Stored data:
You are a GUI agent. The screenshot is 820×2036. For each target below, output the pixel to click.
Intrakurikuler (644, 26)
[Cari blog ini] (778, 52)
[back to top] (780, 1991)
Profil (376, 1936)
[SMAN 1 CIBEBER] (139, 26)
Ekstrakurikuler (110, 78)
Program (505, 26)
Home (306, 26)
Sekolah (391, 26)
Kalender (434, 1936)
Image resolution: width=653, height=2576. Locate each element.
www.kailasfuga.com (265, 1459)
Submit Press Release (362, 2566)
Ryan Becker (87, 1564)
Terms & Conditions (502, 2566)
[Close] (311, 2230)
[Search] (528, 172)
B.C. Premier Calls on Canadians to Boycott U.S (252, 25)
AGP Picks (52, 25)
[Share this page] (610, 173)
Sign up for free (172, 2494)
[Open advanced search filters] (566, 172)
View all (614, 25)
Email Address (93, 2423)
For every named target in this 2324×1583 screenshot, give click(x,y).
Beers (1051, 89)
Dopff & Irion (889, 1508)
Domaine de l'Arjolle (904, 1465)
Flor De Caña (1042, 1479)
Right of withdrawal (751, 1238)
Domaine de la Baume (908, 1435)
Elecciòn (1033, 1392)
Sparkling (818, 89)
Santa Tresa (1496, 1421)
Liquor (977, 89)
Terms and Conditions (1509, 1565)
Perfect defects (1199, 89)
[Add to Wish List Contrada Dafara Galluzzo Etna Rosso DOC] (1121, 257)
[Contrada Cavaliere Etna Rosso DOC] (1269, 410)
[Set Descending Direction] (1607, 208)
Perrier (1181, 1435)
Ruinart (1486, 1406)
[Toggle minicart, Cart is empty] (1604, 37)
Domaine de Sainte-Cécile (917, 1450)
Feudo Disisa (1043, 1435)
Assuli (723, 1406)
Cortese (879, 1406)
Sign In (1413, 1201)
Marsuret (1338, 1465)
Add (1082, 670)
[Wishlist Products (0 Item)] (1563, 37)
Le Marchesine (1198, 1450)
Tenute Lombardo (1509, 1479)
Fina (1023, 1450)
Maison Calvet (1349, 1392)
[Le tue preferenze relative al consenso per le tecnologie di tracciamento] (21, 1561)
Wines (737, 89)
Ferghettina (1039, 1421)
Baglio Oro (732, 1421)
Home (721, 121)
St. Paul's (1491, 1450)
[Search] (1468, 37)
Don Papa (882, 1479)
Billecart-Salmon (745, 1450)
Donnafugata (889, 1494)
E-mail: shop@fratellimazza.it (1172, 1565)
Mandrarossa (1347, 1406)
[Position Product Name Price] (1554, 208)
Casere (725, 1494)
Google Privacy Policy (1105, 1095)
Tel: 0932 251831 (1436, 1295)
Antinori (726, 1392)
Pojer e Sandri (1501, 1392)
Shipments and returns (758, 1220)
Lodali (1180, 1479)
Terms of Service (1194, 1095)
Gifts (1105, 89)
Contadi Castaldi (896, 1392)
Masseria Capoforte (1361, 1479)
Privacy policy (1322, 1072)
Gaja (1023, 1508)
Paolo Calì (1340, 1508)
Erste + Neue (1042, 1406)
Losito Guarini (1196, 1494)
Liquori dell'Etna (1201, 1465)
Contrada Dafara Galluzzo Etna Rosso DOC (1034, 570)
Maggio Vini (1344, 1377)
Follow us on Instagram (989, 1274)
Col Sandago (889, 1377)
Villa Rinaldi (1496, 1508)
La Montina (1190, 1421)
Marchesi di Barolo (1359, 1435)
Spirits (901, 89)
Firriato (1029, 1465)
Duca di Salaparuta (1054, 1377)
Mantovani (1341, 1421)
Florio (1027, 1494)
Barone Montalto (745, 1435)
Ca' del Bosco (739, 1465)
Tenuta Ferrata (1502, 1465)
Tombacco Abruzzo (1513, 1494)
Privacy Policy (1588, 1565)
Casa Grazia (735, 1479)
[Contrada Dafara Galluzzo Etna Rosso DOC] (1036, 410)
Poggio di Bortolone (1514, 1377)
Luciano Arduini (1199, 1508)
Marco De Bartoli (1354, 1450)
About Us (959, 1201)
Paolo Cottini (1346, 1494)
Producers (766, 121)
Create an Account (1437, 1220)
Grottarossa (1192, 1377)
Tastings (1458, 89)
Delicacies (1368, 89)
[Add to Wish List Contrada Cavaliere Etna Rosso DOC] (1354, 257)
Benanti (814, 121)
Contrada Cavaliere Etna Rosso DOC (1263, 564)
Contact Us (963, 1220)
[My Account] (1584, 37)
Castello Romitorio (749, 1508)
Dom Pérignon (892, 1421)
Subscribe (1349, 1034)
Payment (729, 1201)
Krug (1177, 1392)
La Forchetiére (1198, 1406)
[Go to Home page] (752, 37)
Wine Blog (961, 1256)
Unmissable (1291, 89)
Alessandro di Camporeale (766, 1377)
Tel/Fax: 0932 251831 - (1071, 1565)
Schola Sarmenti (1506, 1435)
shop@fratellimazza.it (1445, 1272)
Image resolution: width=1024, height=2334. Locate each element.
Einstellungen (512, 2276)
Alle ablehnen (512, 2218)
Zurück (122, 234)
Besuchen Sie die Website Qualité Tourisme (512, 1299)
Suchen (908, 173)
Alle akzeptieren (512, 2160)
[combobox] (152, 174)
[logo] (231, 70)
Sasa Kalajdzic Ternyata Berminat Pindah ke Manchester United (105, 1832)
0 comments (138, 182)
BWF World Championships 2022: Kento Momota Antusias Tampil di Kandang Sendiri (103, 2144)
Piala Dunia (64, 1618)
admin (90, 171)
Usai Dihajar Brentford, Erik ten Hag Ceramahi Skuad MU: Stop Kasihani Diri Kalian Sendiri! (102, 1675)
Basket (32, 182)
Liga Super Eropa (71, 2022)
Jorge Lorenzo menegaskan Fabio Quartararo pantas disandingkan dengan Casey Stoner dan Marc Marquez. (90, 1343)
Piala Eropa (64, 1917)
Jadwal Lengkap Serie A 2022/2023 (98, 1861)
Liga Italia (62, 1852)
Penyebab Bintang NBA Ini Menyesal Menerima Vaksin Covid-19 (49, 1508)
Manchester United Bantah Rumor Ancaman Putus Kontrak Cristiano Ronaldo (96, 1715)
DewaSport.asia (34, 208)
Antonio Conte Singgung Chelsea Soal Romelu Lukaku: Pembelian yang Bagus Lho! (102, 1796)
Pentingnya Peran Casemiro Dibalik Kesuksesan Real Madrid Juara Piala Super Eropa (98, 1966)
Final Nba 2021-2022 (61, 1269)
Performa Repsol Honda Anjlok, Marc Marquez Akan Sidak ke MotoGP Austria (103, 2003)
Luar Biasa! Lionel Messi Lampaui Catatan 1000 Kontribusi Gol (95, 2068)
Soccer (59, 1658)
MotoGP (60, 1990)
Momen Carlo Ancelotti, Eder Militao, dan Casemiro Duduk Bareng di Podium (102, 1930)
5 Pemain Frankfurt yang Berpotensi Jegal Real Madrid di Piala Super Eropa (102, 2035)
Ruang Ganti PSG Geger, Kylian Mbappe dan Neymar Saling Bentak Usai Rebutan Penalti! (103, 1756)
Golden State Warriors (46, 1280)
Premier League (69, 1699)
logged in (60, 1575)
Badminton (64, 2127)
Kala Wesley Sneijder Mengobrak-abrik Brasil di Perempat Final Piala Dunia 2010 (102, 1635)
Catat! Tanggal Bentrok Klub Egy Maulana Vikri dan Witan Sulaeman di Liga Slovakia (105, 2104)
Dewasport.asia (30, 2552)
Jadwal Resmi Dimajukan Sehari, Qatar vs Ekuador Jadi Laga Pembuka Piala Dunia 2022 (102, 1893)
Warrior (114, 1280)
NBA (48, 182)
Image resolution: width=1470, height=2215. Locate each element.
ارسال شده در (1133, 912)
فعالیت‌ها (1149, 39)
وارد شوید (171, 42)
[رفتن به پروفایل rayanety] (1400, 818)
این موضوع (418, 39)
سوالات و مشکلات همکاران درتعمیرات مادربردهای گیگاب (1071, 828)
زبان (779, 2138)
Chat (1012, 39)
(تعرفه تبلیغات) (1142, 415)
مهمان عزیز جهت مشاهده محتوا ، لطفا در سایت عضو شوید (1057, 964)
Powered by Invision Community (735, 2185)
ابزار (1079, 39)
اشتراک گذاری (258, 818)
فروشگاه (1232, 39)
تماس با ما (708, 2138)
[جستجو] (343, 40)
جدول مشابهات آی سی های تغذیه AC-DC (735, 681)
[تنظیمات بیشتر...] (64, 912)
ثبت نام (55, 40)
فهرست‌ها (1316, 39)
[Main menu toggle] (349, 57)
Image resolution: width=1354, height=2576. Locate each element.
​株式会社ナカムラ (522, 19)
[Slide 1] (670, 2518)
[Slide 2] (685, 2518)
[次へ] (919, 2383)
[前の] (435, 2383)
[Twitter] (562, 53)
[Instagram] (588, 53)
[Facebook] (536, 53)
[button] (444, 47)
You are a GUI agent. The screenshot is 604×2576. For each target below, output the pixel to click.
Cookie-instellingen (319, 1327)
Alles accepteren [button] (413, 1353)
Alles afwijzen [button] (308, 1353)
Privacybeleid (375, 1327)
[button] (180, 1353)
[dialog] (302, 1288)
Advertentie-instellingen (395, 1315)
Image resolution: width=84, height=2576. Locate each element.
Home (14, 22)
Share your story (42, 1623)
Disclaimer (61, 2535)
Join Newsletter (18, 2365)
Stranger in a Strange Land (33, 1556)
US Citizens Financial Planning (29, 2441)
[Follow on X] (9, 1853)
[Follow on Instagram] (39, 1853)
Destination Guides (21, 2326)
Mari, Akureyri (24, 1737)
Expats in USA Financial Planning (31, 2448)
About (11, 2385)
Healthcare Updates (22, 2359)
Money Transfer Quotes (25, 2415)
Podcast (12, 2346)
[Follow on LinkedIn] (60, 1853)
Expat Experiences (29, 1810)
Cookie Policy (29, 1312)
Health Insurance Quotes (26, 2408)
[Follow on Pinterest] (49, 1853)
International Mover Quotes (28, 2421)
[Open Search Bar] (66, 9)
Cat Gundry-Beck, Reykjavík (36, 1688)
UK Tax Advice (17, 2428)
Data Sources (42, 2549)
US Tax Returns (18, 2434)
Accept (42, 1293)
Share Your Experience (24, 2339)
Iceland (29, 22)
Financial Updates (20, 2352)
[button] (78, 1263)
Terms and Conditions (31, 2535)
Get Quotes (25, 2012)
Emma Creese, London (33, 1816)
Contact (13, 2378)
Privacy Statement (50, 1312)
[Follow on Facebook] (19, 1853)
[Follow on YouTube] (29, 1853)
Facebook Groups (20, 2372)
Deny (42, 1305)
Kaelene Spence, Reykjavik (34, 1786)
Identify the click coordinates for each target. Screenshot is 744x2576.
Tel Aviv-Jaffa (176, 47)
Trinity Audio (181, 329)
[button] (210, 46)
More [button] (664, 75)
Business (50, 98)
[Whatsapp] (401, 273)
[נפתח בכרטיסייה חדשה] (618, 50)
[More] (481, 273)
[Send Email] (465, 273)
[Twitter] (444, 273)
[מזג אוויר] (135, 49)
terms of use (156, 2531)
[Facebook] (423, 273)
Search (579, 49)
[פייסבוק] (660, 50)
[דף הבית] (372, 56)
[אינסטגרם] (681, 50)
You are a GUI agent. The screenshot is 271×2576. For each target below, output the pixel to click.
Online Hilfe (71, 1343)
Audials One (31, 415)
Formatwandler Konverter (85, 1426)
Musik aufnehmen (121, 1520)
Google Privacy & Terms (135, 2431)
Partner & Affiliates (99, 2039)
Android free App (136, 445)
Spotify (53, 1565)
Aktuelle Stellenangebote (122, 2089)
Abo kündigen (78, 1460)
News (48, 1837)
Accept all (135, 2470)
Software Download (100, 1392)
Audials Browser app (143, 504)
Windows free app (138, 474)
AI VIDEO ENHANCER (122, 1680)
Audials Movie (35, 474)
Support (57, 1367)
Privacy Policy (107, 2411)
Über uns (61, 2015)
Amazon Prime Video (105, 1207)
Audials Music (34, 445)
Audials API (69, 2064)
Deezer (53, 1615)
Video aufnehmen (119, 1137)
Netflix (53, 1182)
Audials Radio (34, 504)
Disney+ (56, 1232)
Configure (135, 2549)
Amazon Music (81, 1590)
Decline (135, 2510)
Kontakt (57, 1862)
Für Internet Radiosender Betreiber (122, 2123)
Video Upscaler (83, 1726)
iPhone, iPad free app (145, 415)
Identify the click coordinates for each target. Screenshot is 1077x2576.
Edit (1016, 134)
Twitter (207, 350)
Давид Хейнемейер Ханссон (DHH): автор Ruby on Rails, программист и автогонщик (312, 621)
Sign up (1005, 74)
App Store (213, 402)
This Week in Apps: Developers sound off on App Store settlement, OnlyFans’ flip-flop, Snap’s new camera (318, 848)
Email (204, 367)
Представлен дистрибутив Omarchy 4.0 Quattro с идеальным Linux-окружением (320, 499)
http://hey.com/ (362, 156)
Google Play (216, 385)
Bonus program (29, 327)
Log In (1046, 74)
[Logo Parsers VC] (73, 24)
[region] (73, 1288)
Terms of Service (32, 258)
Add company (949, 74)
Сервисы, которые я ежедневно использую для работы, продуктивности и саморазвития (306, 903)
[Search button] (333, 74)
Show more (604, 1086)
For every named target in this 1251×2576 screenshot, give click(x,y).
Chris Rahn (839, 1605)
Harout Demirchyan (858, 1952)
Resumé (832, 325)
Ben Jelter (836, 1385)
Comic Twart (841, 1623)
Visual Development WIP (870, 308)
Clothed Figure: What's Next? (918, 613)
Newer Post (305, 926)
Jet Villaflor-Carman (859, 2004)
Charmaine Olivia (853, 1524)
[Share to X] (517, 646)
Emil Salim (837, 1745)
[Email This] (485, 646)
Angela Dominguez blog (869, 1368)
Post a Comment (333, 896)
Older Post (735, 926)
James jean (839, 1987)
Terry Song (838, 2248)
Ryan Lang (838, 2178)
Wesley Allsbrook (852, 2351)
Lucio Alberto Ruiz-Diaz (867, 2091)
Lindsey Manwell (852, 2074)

YOUR ASSIGNMENT: Read through the entries above and copy each line that has the string "resolution" in it.

TASK ANSWER:
Image resolution: width=653, height=2576. Locate each element.
Image resolution: width=1024, height=2334. Locate each element.
Image resolution: width=1470, height=2215. Locate each element.
Image resolution: width=1354, height=2576. Locate each element.
Image resolution: width=84, height=2576. Locate each element.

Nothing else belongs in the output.